I climbed the narrow wooden stairs, squinting each time it creaked, hoping not to wake anyone, and pushed open the door to the toilet area. The smell hit me immediately; sharp, stale, and overwhelming. My eyes watered. The air was icy and damp, and my breath came out in clouds. I rushed through it, half-gagging, and escaped back into the corridor, desperate for the faint warmth of my room.
But when I slid back into my sleeping bag, the zipper gave way. It had happened before during the trek, but this time, no matter how I tugged or fiddled, I couldn’t fix it. The last bit of warmth I’d trapped inside slipped away fast, replaced by a creeping chill that settled deep in my bones.
Through the thin curtains, I could see a white mountain peak glowing in the moonlight. Silent, impossibly large, ever-present. It stood there like a guardian in the darkness.
Eventually, shivering and half-panicked, I managed to fix the zipper. But the warmth didn’t return easily. My hands and feet stayed numb, and sleep never came back. Around 5:30, I gave up. I reached for my e-reader, reading beneath the soft hum of wind outside, watching the sky shift from black to deep blue.

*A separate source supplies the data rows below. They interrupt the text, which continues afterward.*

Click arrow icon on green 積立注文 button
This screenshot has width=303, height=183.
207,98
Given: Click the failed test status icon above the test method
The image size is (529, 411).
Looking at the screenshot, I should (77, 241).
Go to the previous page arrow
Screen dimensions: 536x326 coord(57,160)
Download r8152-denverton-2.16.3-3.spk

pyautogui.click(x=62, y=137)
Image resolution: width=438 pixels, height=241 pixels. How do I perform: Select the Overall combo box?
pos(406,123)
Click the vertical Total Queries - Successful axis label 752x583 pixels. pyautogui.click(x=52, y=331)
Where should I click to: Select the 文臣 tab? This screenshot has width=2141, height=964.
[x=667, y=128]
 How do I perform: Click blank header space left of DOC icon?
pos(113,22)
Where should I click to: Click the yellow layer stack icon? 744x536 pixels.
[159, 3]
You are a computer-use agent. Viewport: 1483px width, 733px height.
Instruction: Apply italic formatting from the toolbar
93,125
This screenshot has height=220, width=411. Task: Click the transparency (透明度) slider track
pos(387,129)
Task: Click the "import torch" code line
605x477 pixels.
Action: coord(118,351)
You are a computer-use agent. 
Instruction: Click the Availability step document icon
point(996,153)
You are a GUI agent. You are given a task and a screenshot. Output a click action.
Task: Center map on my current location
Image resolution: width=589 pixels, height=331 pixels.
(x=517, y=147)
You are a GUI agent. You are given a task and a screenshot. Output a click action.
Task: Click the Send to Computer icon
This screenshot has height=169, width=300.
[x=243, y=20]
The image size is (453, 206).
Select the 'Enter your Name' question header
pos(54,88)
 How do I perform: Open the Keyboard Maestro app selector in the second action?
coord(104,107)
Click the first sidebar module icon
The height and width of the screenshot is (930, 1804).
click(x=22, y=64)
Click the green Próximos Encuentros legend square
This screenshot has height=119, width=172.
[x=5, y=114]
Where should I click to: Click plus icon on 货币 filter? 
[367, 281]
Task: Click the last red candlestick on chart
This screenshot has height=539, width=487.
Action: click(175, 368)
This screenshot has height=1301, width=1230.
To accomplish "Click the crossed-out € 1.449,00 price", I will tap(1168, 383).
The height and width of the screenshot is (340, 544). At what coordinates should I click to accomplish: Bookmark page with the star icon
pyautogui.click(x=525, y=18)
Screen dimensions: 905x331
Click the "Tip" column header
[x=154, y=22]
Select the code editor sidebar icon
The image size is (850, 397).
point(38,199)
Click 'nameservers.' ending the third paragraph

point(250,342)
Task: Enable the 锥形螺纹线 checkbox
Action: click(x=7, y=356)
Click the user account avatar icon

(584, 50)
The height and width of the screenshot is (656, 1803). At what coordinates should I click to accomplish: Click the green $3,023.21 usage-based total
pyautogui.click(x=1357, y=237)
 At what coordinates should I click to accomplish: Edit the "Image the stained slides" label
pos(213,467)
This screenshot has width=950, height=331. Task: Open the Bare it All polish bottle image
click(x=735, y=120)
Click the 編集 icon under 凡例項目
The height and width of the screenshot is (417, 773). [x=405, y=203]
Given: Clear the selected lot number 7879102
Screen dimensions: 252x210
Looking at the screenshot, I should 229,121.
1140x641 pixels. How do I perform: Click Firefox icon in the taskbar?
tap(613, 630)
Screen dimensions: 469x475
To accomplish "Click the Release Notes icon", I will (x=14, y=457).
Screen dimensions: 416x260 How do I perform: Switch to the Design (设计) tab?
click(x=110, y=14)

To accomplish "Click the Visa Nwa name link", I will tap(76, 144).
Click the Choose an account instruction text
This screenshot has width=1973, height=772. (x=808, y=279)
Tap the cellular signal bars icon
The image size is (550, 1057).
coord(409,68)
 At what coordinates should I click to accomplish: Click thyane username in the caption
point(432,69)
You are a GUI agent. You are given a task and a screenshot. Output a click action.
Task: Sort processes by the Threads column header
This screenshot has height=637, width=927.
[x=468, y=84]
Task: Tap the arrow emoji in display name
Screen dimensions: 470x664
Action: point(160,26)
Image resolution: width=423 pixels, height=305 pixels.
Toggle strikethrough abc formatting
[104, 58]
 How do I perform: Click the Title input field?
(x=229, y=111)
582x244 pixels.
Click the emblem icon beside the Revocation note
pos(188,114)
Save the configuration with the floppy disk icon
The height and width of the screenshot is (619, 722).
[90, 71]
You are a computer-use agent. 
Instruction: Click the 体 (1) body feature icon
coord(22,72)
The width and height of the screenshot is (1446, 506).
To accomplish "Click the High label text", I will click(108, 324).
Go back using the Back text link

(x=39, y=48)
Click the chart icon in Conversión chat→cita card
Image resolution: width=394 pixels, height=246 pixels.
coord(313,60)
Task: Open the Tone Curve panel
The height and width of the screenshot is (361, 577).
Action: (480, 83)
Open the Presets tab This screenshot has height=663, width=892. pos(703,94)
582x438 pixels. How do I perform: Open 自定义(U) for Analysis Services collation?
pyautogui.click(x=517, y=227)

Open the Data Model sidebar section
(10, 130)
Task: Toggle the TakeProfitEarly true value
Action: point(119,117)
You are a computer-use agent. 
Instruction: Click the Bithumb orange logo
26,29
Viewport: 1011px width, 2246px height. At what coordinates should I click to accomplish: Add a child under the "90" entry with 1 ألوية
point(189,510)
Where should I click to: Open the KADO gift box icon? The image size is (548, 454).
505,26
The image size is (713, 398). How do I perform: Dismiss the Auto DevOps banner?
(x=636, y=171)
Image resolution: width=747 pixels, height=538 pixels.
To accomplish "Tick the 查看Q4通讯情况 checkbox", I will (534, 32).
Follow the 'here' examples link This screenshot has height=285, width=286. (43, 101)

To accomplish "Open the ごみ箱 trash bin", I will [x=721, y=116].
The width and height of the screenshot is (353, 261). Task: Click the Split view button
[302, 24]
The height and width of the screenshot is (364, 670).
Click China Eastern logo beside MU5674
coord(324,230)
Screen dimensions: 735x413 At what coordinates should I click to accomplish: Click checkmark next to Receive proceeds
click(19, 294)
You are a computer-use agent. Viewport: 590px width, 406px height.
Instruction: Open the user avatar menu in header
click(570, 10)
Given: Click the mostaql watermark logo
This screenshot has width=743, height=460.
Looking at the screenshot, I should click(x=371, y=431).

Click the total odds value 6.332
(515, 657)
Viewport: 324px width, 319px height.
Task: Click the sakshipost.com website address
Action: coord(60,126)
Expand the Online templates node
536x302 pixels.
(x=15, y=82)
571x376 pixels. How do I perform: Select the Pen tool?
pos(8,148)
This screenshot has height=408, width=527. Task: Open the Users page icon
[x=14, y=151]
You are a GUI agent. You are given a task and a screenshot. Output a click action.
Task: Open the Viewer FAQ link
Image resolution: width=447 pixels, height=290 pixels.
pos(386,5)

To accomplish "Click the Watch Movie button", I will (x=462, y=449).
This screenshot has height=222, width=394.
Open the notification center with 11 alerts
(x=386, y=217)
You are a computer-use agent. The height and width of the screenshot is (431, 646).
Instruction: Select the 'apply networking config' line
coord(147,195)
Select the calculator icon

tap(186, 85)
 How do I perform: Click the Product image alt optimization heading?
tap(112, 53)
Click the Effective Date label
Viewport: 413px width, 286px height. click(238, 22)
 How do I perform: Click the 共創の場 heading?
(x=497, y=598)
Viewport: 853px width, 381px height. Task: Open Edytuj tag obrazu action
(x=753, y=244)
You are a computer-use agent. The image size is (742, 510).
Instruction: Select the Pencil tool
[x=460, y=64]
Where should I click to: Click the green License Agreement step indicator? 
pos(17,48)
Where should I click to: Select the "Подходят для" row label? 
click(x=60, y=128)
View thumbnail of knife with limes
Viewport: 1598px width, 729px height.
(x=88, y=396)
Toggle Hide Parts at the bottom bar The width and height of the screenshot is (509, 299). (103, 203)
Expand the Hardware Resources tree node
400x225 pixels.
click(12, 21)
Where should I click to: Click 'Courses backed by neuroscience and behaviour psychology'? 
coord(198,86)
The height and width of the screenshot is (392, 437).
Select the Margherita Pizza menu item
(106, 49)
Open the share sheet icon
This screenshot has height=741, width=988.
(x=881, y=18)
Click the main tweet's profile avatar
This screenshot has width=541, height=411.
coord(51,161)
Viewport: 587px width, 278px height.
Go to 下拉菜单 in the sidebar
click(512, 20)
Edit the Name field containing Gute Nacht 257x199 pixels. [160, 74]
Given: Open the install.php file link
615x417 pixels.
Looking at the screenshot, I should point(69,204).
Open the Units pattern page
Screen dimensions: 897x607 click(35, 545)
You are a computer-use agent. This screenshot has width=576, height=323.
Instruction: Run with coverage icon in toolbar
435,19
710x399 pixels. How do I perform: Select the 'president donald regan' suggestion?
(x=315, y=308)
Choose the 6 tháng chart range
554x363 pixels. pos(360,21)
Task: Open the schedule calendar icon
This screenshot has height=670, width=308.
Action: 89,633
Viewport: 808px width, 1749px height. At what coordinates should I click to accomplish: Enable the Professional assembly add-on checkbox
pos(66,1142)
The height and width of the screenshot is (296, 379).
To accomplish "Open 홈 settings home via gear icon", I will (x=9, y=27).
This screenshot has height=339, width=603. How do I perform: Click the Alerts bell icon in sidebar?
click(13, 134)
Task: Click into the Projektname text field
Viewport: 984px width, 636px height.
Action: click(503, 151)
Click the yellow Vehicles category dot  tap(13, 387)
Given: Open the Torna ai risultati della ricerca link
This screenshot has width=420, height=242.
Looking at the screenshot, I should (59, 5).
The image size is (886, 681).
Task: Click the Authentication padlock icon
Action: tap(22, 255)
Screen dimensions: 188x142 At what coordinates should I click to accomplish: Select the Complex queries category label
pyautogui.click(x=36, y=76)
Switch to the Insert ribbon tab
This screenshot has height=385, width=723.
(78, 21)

As dawn broke, the peaks turned gold, one by one, kissed by the first light of day.
At 6:30, the alarm rang, though I’d been awake for hours. We went through the familiar ritual: a quick bathroom trip, packing the duffel, layering on warm clothes, leaving the bag for the porters, and heading down for breakfast. Steam rose from our mugs as we huddled near the table, the smell of fried eggs and tea mingling with cold mountain air.

We started the day’s hike by descending toward the river, the path winding gently downhill at first. The river below roared with the force of melting glaciers, silver threads snaking through the rocky valley. Unlike yesterday’s brutal climb, today’s trail was softer, kinder, giving us room to breathe, to look up, and to enjoy the views.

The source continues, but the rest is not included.